Черной, как сажа, полосой на снегу лежало Московское шоссе. Белые пристрелялись по нему, — кустами огня на шоссе взметывались их снаряды. Со стороны Питера приближалась с огромной быстротой машина. Бистрем спустился к шоссе. Перед вырастающей машиной взвилось пламя, заволокло дымом. Но автомобиль проскочил и скрылся в овражке, — через мост. Низко над тем местом ослепительно рванулась шрапнель. Блестящий радиатор с потушенными фонарями вынырнул из овражка. Бистрем подбежал. В машине была литература — еще сырые кипы приказа и отпечатанных речей…

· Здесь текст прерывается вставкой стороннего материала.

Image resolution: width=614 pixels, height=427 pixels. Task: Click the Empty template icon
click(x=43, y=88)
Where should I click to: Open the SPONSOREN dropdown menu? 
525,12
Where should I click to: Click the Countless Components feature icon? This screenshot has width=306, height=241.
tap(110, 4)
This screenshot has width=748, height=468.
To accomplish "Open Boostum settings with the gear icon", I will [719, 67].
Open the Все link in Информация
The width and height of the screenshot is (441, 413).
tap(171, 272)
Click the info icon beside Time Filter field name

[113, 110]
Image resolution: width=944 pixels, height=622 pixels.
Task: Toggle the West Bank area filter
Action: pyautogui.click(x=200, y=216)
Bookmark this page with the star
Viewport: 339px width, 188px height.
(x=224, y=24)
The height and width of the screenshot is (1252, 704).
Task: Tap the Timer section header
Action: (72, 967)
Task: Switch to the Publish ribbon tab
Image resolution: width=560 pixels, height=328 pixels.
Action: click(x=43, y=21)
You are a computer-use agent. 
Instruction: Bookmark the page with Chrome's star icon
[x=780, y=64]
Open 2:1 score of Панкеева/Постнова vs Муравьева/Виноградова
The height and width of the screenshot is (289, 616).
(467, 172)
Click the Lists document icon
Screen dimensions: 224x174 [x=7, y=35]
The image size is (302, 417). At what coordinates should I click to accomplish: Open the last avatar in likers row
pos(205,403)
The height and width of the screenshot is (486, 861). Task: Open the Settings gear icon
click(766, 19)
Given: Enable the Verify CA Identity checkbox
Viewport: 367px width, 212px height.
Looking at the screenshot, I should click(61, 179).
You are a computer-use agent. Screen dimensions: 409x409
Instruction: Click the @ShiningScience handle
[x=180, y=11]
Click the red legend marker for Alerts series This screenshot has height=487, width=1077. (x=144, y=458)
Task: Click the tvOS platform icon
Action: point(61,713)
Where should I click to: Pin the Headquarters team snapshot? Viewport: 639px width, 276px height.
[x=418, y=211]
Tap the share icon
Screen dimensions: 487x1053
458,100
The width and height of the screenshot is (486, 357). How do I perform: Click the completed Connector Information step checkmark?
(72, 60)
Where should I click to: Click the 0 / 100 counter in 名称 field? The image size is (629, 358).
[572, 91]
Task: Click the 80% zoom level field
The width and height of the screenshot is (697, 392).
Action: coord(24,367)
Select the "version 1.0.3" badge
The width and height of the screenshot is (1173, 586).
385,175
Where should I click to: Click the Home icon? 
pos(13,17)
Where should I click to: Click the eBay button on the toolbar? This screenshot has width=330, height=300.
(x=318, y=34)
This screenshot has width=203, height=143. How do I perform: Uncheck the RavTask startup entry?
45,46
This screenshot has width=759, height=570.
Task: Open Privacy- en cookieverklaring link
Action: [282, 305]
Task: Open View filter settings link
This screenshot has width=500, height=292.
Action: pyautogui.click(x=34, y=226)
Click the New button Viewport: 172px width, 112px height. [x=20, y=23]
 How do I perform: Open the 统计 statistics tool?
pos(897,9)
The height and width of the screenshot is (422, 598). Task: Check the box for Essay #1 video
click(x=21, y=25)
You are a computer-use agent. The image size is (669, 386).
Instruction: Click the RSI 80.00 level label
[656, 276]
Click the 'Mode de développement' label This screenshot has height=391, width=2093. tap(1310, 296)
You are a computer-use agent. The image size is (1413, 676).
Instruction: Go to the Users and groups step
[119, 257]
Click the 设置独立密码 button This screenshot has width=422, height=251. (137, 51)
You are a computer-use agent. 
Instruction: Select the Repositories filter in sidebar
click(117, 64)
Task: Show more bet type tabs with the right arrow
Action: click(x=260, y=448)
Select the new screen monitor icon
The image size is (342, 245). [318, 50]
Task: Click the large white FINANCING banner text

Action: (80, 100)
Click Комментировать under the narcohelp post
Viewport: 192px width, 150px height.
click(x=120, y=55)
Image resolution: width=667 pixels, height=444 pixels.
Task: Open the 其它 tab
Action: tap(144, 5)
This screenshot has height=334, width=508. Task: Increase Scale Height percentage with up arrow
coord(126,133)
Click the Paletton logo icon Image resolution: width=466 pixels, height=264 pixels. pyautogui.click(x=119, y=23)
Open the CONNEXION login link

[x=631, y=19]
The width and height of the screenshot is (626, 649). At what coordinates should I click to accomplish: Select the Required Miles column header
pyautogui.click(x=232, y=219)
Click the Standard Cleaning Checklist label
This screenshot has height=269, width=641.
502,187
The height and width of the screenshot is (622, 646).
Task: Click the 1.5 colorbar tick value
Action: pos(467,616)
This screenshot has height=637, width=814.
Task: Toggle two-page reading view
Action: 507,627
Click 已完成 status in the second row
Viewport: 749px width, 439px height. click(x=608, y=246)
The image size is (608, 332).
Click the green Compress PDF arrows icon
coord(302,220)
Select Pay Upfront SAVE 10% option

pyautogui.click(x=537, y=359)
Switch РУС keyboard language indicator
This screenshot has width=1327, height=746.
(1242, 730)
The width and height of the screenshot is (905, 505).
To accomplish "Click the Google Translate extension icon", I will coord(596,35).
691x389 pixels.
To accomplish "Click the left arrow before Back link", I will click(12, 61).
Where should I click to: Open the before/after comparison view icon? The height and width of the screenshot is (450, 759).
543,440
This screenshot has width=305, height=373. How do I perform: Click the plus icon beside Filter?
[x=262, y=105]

При двойном свете — луны и спички — Бистрем разбирал слова приказа:
«Красноармейцы, командиры, комиссары! Сегодняшний день решает судьбу Петрограда… Дальше отступать нельзя… Петроград нужно отстоять какой угодно ценой… Помните — на вашу долю выпала великая честь защищать город — родину пролетарской революции… Вперед, в наступление!.. Смерть наемникам английского капитала…»
Набив карманы литературой, Бистрем зашагал по шоссе. Вдогонку что-то ему закричали из машины, — он, не оборачиваясь, махнул рукой. Поднеся к очкам листочек, читал на ходу, чтобы запомнить наизусть. Поворот в окопы был за горелой избой. Между оглушительными ударами нашей батареи (откуда-то близко, из оврага) слышалось посвистывание пуль.
Стоп — горела изба… Надрывающе взвыло что-то прямо в душу, из лунного света скользнула тень (или так почудилось), и огненный грохот швырнул Бистрема в сторону от шоссе.
Когда лицо его, грудь, живот, распростертые руки напились снегового холода, Бистрем медленно очнулся. Лежа ничком, силился разобраться, почему он в таком странном положении, — носом в снегу, и на чем прервались его обязанности? Из чувств у него всего сильнее была воля к долгу.
Он с трудом повернулся, — удалось сесть. В карманах литература цела. «Неприятное обстоятельство, — пробормотал. — Сколько же я здесь провалялся?…» Небо было железного цвета, снег на крышах розовел от зари. Попытки встать не привели ни к чему. Ощупал ноги, — целы, по-видимому, контузия… Уши будто чем-то завалены, — мир был беззвучен.
Только теперь он заметил, что очертания горелых стропил и затем срезанного лунного диска расплылись, как за потным стеклом. Провел по лицу, ладонь стала липкой: кровь. Тогда он загоревал: разбились его очки.